-- START GIVEN PASSAGE --

[sf-lug] use 32 or 64 bit on 64 bit capable hardware: Re: installing minimal debian and building on that

Bobbie Sellers bliss-sf4ever at dslextreme.com
Sat Dec 8 20:28:19 PST 2018



On 12/8/18 2:25 PM, Alex Kleider wrote:
> Thanks, Akkana.  I'm leaning more towards 64bit but will wait to hear 
> any further advice that might come in from Rick and/or Michael (or 
> anyone else for that matter.)  One of the many virtues of Linux as I 
> understand it is that it does work well on old hardware so mine must 
> be an issue faced by many.
> Cheers,
> Alex

     Alex looking at the specs and most likely 4 GiB is the size that 
someone decided
would be the least draw on the battery.   It appears that the investment 
in the
a couple of 4 GiB chips would not be wasted.
     I searched on Lenovo ThinkPad X301 memory expansion and found several
question about this in Lenovo forum.  I don't know which cpu chip you have
in this machine.  The only references I find indicate 64 bit bus width.

     If you actually have a 32 bit cpu you would want a distribution 
designed
for PAE access to the full 4 GiB.

-- END GIVEN PASSAGE --
-- START ROWS --

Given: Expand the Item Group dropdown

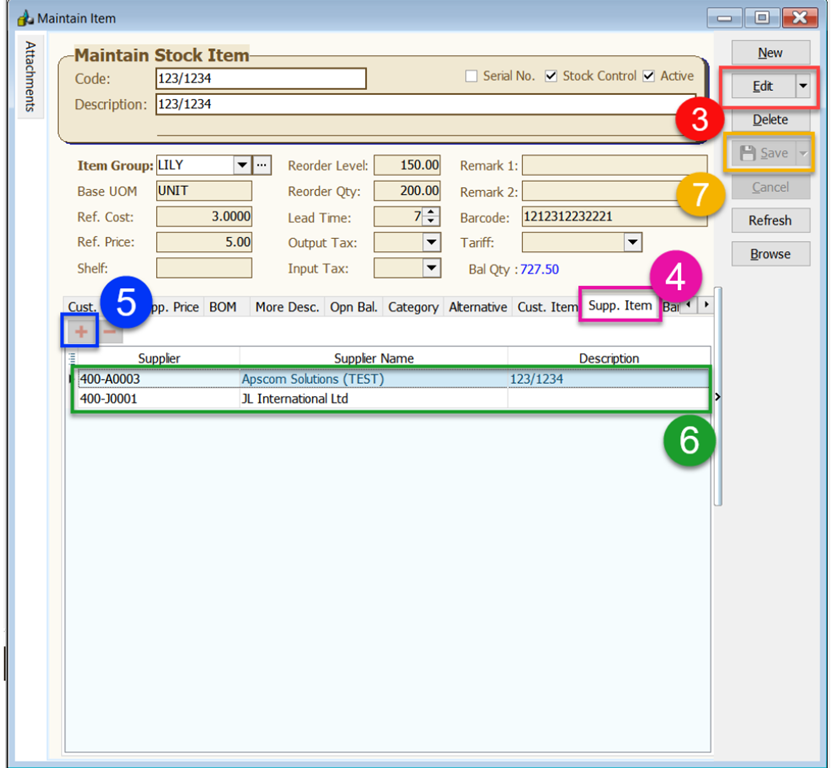Looking at the screenshot, I should click(x=242, y=165).
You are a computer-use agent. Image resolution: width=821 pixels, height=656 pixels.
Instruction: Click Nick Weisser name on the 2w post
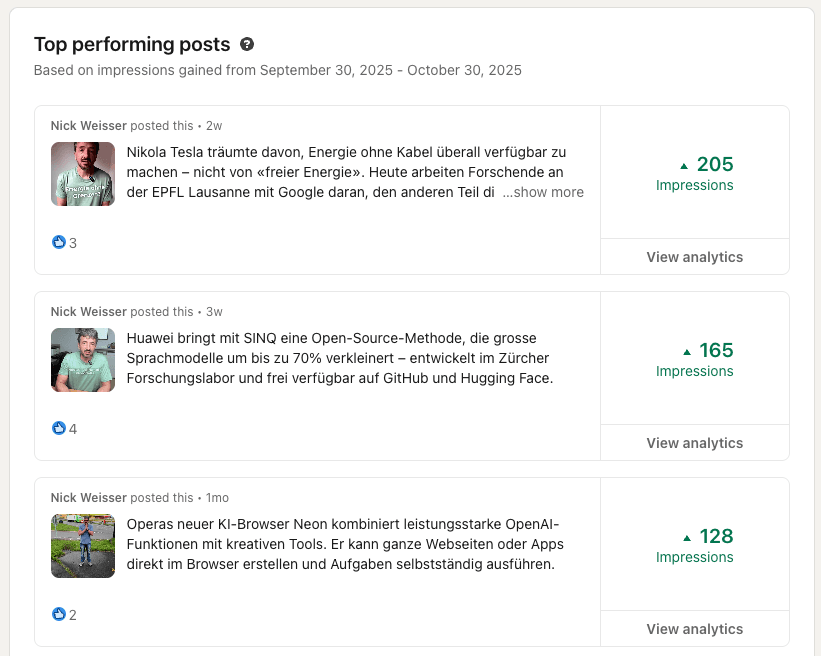pos(89,126)
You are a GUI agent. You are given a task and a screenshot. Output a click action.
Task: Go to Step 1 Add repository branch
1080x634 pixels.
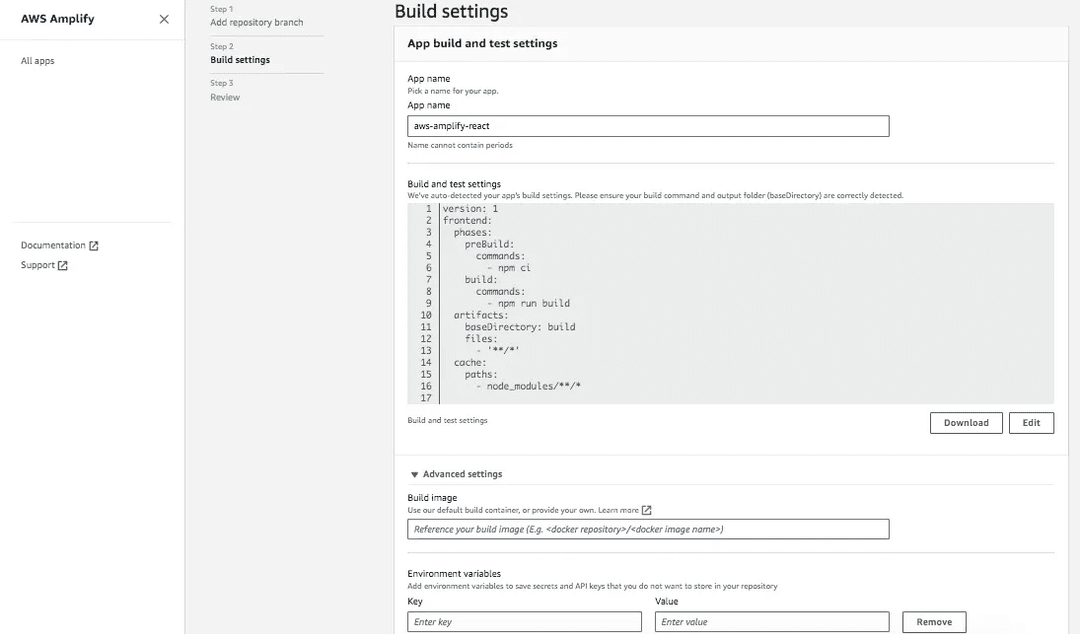256,22
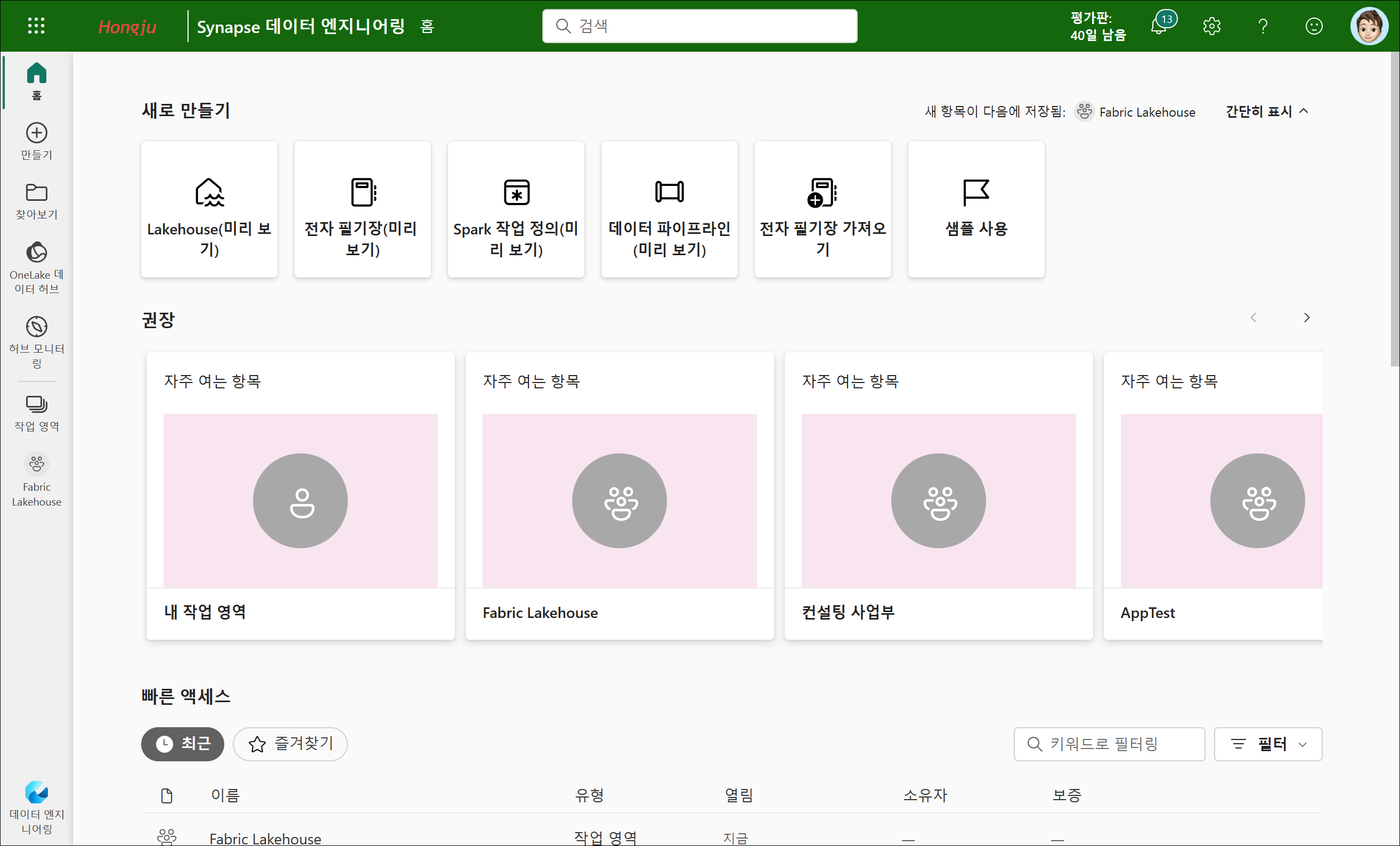Image resolution: width=1400 pixels, height=846 pixels.
Task: Create new Lakehouse (preview) card
Action: 209,209
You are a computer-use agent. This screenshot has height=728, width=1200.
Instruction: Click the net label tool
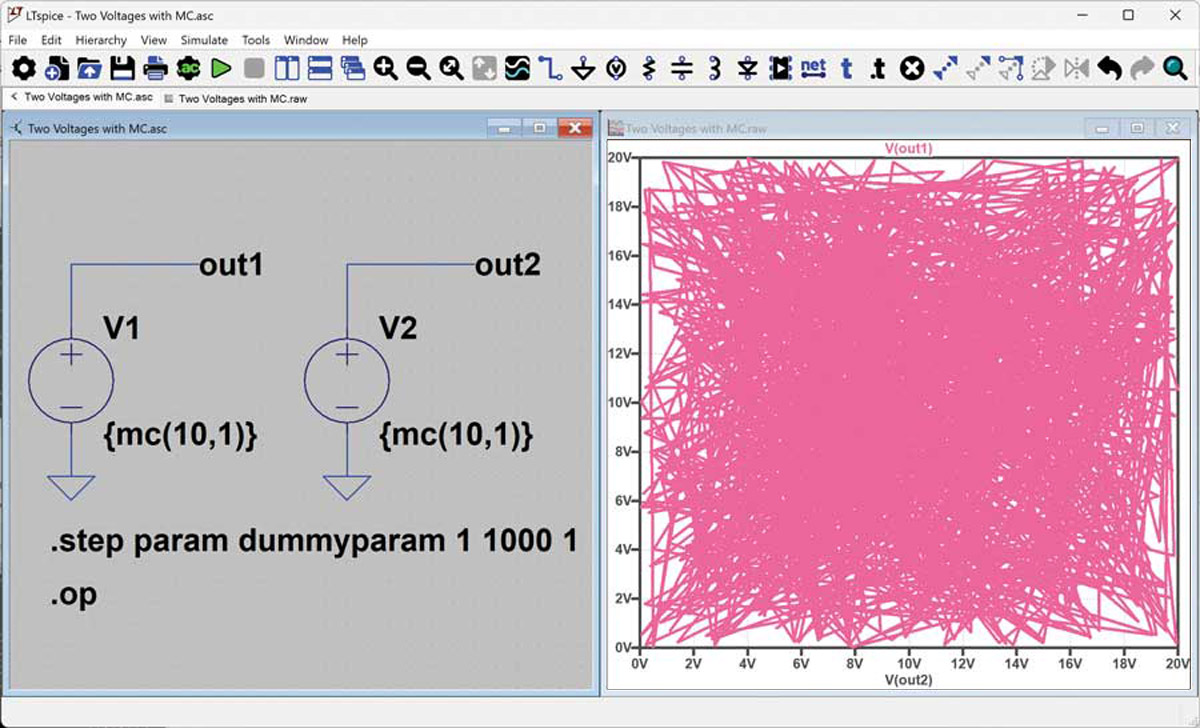pyautogui.click(x=813, y=68)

-- END ROWS --

YOUR TASKS
(a) Return, word for word, the part of the mailing list post between "On 12/8/18 2:25" and "faced by many.", inclusive.
(b) Take the mailing list post on choosing 32- or 64-bit Linux further, picking up right after its last sentence.

RESULTS BY TASK
(a)
On 12/8/18 2:25 PM, Alex Kleider wrote:
> Thanks, Akkana.  I'm leaning more towards 64bit but will wait to hear 
> any further advice that might come in from Rick and/or Michael (or 
> anyone else for that matter.)  One of the many virtues of Linux as I 
> understand it is that it does work well on old hardware so mine must 
> be an issue faced by many.

(b)
>
> On 2018-12-08 13:56, Akkana Peck wrote:
>> Michael Paoli writes:
>>> Another factor to consider.
>>> For many/most distributions, support of 32 bit ("i386"), etc.
>>> is waning, or has already been dropped.
>>> Debian, however, supports more distributions than any other
>>> Linux distribution, so Debian may continue to support 32 bit
>>> "i386" for quite some while to come, but even given that,
>>> as things move more and more to 64 bit, 32 bit will become
>>> less well supported
>>
>> My machines are fairly low RAM (which isn't normally a problem for
>> me because I run mostly lightweight software), so I was doing fine
>> on 32-bit Debian ... but I was feeling more and more orphaned.
>> Nobody runs 32-bit, nobody tests it, and if you need help it's
>> hard to find anybody who's tried it recently.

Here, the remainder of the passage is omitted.